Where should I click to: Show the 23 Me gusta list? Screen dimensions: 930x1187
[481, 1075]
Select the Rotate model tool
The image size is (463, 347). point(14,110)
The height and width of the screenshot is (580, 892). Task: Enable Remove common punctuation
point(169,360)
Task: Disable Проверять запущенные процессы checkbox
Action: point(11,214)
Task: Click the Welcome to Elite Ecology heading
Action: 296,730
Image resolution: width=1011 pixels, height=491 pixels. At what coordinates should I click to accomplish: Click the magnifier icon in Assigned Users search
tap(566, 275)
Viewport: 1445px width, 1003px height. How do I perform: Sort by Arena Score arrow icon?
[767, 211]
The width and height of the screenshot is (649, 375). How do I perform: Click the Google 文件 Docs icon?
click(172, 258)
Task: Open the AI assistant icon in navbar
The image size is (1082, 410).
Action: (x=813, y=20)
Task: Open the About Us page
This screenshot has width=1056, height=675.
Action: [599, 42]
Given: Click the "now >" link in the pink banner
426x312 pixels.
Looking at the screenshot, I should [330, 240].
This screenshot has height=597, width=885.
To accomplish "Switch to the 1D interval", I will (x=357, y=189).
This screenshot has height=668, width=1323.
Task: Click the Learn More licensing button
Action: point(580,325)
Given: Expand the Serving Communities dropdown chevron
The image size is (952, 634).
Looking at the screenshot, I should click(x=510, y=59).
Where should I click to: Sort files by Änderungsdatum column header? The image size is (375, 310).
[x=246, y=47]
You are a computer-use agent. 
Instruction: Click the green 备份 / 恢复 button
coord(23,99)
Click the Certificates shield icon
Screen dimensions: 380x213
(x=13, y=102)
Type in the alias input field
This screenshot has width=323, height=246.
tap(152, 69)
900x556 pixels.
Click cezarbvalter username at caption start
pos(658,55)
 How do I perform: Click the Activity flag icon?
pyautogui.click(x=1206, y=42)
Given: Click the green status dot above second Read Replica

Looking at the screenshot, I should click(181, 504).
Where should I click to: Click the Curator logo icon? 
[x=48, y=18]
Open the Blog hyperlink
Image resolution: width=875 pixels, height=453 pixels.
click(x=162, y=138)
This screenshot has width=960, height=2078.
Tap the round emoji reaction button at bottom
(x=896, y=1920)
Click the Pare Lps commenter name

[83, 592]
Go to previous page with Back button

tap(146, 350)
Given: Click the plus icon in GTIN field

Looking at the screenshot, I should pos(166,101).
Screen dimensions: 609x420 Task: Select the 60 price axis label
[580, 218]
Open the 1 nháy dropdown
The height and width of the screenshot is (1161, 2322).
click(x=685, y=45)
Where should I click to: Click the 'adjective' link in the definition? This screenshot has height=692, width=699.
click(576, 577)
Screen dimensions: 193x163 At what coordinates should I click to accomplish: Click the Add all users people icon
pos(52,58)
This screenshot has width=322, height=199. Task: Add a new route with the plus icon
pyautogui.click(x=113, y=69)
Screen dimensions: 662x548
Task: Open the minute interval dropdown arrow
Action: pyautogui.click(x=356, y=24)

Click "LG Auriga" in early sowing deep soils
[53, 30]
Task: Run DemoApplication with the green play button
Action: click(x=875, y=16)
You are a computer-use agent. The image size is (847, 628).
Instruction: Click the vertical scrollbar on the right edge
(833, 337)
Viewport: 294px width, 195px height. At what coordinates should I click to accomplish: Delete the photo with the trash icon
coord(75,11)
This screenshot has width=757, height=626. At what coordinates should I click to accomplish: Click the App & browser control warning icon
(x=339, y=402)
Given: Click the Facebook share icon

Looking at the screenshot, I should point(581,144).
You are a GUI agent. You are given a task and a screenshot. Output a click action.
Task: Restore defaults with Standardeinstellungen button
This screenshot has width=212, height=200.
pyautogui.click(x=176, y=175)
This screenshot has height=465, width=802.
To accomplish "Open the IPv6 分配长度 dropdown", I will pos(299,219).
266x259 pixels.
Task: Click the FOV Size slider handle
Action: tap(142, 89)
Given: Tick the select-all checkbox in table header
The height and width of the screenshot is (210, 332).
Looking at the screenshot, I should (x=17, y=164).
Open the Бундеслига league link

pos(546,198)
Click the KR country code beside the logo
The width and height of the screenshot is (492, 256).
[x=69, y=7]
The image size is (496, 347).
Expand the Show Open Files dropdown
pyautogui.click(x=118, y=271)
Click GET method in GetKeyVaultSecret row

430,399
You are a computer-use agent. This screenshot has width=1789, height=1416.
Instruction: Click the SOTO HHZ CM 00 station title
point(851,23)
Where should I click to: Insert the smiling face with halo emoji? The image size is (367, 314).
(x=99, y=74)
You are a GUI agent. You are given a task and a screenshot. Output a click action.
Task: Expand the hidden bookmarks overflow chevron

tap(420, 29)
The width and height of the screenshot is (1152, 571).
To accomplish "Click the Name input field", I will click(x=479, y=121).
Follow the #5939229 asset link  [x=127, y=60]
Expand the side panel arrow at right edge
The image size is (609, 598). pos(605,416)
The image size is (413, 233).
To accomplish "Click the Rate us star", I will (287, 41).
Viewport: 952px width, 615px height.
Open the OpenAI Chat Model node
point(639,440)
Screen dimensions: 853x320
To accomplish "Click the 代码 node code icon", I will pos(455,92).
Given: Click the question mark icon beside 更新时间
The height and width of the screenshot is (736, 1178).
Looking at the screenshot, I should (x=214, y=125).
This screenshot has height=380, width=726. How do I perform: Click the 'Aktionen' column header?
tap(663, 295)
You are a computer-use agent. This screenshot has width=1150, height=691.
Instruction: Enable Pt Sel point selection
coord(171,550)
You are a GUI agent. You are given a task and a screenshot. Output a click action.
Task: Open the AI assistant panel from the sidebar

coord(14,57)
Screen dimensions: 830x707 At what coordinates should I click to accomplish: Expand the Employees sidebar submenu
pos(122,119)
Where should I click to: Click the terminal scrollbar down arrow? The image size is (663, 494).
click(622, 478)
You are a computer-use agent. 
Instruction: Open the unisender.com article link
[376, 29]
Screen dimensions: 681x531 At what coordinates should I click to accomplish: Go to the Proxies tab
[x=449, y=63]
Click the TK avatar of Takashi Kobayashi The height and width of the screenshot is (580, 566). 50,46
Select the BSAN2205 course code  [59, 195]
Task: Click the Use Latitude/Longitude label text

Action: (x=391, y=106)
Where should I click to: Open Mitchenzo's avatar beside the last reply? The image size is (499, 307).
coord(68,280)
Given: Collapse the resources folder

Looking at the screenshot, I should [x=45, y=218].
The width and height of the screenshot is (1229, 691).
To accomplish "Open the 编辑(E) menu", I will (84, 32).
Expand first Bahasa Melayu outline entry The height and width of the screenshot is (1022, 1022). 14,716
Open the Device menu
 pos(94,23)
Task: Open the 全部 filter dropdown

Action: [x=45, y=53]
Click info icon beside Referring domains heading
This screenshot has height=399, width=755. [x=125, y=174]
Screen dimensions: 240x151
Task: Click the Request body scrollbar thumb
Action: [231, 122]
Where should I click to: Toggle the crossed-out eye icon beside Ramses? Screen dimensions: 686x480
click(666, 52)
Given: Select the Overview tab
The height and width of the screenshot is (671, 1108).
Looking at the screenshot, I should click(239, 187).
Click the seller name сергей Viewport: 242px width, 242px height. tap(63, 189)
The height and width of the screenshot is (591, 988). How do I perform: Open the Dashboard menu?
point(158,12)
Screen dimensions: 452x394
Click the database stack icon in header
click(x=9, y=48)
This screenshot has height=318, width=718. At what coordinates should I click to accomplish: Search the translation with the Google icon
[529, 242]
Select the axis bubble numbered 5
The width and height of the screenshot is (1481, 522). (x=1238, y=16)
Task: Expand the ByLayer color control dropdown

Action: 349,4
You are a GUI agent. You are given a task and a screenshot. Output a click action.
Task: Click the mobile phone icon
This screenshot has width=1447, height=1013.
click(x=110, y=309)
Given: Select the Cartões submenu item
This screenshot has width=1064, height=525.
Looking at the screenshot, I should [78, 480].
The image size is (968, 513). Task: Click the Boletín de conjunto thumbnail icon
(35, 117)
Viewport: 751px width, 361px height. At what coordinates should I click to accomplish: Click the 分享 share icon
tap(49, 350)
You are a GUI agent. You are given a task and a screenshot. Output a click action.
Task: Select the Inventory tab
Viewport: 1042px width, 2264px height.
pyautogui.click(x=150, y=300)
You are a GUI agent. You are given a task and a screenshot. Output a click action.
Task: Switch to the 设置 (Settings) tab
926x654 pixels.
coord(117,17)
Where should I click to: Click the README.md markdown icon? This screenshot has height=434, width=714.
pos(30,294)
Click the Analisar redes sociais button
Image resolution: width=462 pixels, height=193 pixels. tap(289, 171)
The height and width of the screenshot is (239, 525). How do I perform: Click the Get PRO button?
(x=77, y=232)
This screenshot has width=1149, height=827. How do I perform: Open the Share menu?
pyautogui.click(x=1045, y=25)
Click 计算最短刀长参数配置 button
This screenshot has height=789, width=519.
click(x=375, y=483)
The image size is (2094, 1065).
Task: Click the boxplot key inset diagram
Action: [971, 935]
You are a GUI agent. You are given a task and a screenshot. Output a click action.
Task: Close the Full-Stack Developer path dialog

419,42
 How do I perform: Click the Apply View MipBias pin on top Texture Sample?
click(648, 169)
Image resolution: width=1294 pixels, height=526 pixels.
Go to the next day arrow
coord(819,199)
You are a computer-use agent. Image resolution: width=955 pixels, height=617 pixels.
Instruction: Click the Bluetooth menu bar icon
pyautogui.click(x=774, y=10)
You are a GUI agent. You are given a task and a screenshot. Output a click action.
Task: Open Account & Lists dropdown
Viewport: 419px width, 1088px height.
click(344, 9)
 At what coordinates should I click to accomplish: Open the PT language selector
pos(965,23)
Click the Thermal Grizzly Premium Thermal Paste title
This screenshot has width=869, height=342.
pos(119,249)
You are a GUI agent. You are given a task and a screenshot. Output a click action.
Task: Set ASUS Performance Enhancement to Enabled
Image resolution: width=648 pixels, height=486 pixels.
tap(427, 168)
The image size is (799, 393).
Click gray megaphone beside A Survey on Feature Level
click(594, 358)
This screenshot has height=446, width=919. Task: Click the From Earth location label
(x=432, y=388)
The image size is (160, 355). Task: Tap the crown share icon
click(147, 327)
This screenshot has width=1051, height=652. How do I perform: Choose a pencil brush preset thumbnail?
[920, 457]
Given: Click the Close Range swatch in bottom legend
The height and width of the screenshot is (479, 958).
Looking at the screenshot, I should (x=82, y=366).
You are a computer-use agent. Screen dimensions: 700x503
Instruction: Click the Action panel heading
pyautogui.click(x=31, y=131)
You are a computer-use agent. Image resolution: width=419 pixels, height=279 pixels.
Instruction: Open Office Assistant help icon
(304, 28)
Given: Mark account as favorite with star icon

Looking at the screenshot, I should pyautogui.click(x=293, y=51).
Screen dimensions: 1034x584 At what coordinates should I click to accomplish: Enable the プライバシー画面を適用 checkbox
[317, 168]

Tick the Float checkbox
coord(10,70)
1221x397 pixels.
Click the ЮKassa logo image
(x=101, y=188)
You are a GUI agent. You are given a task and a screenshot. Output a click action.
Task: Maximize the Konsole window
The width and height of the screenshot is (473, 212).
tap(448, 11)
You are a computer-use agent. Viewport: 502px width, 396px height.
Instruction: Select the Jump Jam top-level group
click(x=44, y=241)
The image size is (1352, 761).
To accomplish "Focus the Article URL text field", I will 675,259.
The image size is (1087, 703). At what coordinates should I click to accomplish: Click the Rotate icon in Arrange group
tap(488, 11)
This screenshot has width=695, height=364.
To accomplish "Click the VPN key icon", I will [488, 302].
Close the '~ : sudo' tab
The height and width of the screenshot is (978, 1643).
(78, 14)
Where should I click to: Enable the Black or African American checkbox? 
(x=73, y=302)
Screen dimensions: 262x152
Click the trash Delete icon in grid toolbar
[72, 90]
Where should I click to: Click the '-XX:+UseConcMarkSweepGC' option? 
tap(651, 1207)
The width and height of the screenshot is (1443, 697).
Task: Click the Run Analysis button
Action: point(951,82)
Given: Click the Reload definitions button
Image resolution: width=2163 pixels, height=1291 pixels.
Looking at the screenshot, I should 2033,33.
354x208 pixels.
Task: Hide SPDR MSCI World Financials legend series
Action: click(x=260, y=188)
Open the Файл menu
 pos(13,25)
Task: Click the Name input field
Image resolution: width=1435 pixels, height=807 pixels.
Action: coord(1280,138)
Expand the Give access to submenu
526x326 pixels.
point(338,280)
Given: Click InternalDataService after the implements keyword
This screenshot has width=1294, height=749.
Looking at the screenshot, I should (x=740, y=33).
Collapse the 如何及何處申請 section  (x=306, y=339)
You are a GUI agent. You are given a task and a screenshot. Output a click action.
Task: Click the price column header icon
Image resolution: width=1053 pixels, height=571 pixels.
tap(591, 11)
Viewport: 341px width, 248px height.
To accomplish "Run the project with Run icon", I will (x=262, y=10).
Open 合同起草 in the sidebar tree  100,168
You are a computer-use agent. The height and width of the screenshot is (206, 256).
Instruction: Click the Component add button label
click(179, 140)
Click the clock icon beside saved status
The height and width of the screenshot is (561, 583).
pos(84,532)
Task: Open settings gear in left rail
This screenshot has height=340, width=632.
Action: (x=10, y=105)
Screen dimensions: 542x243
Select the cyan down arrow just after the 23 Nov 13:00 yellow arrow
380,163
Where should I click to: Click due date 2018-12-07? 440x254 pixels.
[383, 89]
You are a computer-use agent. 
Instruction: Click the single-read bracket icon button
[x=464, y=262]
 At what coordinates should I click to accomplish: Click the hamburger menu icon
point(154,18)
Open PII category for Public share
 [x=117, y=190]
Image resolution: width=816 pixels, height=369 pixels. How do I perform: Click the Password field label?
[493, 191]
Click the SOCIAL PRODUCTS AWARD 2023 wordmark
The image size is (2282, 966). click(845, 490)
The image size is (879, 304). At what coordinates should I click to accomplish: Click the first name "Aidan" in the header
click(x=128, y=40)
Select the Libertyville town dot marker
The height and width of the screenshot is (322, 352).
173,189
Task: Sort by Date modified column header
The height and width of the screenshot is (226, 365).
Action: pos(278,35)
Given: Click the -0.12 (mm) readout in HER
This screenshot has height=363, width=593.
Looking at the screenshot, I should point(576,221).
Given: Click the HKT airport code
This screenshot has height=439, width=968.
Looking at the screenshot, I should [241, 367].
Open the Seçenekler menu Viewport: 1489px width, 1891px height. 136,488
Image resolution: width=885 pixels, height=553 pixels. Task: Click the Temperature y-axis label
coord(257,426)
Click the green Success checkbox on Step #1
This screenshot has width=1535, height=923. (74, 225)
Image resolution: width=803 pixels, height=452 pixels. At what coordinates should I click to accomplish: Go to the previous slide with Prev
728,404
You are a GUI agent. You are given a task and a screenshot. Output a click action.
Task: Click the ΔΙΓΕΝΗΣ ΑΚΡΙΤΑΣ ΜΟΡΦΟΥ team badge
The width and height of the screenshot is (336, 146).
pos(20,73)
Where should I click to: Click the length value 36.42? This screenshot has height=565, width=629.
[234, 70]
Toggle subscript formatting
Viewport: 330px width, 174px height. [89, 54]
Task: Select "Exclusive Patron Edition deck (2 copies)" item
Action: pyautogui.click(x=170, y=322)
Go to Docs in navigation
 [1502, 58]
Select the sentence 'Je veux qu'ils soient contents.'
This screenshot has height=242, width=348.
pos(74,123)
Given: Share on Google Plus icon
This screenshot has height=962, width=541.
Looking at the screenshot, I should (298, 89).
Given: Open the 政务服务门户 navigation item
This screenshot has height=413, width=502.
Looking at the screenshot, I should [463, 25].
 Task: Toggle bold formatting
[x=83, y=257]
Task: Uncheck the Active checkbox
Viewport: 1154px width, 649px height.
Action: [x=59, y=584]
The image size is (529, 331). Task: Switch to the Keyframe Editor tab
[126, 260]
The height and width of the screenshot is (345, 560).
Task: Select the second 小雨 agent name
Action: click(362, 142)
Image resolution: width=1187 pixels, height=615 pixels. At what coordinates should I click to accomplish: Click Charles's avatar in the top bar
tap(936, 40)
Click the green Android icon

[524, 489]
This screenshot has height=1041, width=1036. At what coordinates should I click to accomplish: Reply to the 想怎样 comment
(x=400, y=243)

(Task statement): Copy out verbatim the lines above that begin with the line containing "Where should I click to: Sort" and end with the line containing "(x=13, y=102)", both included.

(Answer to this problem):
Where should I click to: Sort files by Änderungsdatum column header? The image size is (375, 310).
[x=246, y=47]
You are a computer-use agent. 
Instruction: Click the green 备份 / 恢复 button
coord(23,99)
Click the Certificates shield icon
Screen dimensions: 380x213
(x=13, y=102)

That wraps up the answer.